I have a pioneer pl-51 direct drive tuntable I bought back in the early 70's. last time I used it was around 1989. it doesn't have a needle because my grandkids broke it. is it worth buying a needle to use it again?
I have to ask ... what are the chances that a TT that is 40 + years old and that has not been played in the last 28 years ... is just going to need a new needle to get it going? You can give it a shot, you may get lucky.
If you plan to get back into vinyl (which I did), there are some new TTs that are worth trying. If you have a qualified technician in your area, I may go for $200 or so to go over the Pioneer. I don't think I would go much higher, I would go new instead.
I would probably take it in for a tonearm and motor lube, but yes!
There are a lot of good affordable moving magnet cartridges available today--Ortofon 2M Red or Blue, Shelter 201 (esp. if you buy from a Japan vendor on an eBay storefront), Audio Technica AT150Sa on closeout ... and there are some very cool headshells available now.
Dear @g_nakamoto: Mainly depends on what level of quality performance you want to listen and how many LPs you own.
Pioneer design good, very good and excelent levels of products. Your TT model is not really in any of those levels for today standards, it has really poor measures as specs. Of course that can works at some limited quality level performance. Its tonearm is not good neither.
You can get an inexpensive Pioneer vintage TT looking at the 600 series, as the PL 630 that's very good motor with good tonearm.
I bought a PL-71 in 1974 from Radio Shack, when I was attending a university in Cookeville Tn. Back then, there just weren't many Hi-Fi stores around, unless you went to Nashville, even then maybe a couple. Audio Systems and Nicholsons. Anyway, I stopped playing vinyl around 1987 and went to the CD. About 8-9 years ago, I decided to get my old Pioneer back out and started with replacing the stylus in the original shure V-15. After trying a few different cartridges, I installed a Koetsu Urishi Black. It sounded awful until I beefed up the mass of the tonearm. The difference was like day and night-truly. I lubed the spindle and cleaned the pots that adjust the speed and the performance of the old Pioneer is very good. Some can't tell the difference between it and my VPI Scoutmaster. Proper motor speed, good flawless arcing, sufficient tonearm mass and of course proper cart set-up is all I need. The main thing I found, was the stock tone arm just didn't have enough mass. You really have to experience this, to hear the difference and it's amazing what increasing the mass will do, for the sound. Definitely keep the "51", get a good cart and experiment.

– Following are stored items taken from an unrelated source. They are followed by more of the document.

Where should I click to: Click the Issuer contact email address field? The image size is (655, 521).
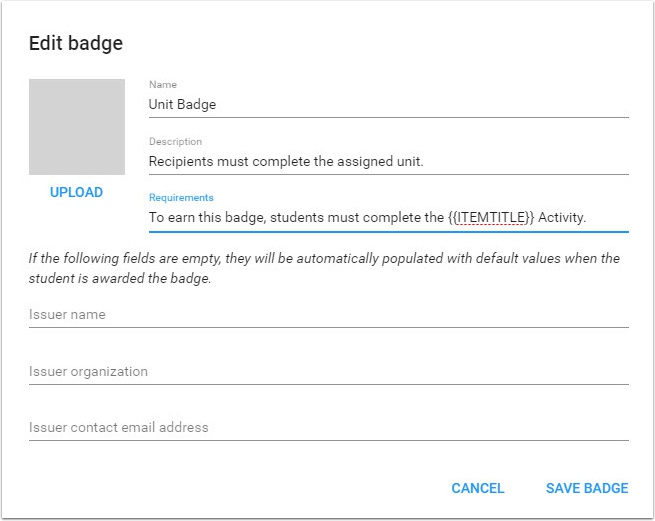pyautogui.click(x=328, y=428)
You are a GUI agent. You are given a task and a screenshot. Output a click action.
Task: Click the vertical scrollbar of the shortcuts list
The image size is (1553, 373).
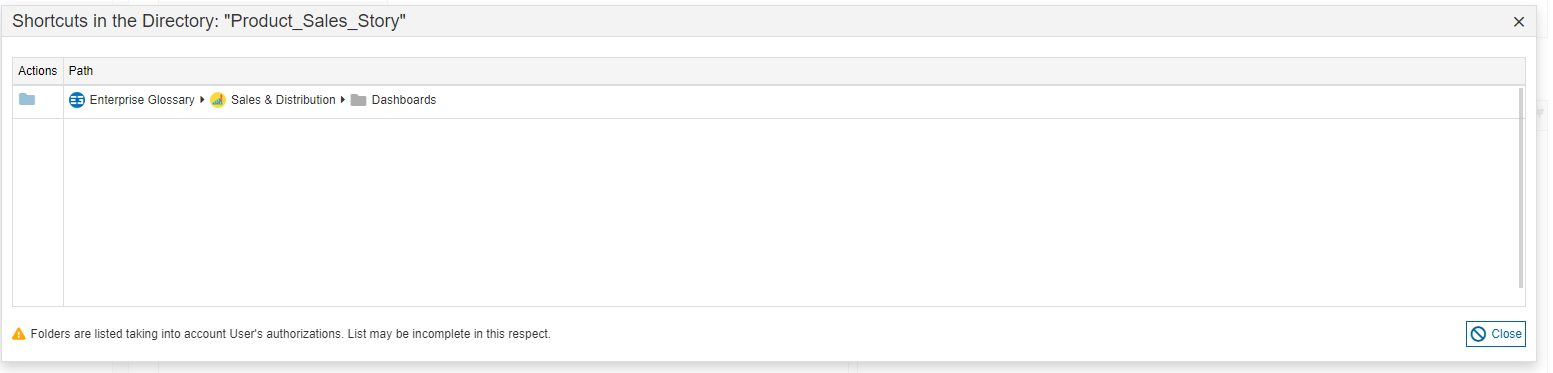[1521, 188]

Dear @handymann : " keep the 51 ". Depends on what the OP is looking for.
In the other side the 51 and 71 are not similar TT. The 71 had a way better tonearm and I mean by a wide margin and its motor was better too. You can't compare in between and think that in both TTs he will has same quality level performance because it's not that way.
Let me amend my last post about the PL -51. Why not buy a good cart, like the Lyra Delos and install it on the 51. If results are not satisfactory, invest in a new TT and put the new cart on it. Nothing ventured-nothing gained.
If you enjoyed that tt when you used it many years ago - and the rest of your gear is similar in quality ( in other words - you haven't had upgraditis for the past 30 years) - then a new stylus is likely going to get you where you were - and that might be just fine - but just make sure the tracking and alignment get properly adjusted at the same time - if the kids ruinined the stylus - chances are a proper set up and once over by a qualified shop is in order - I know in Toronto - one retailer offers this service incentive per year for free - obviously to sell gear - but - you may only need a new stylus
Hi Raul: Sometimes I look at the question, without looking at any of the other answers, before I chime in. I agree with what you say, concerning the disparity in quality between the two Pioneer TT's. I was just saying that if he has all the prerequisites of the basics in TT mode, sometimes it's senseless to spend bookoo bucks on a new TT. I don't have the top of the line TT's, but would like to. I've noticed if one has the basic requirements of a good TT, sometimes you can tweek it to sound almost as good as a superior make and model. IMO, if you have the basics, money is better invested in a superior cartridge.